Task material.
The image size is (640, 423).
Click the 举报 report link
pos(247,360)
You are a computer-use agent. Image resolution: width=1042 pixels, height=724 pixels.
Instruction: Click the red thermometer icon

==

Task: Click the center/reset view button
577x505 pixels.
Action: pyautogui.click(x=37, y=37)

Activity. Lines wanted from the listing above: the line with "You are a computer-use" up to and including the line with "Instruction: Click the red thermometer icon". Please write them out exactly, adding nothing else.

Your response.
You are a computer-use agent. Image resolution: width=1042 pixels, height=724 pixels.
Instruction: Click the red thermometer icon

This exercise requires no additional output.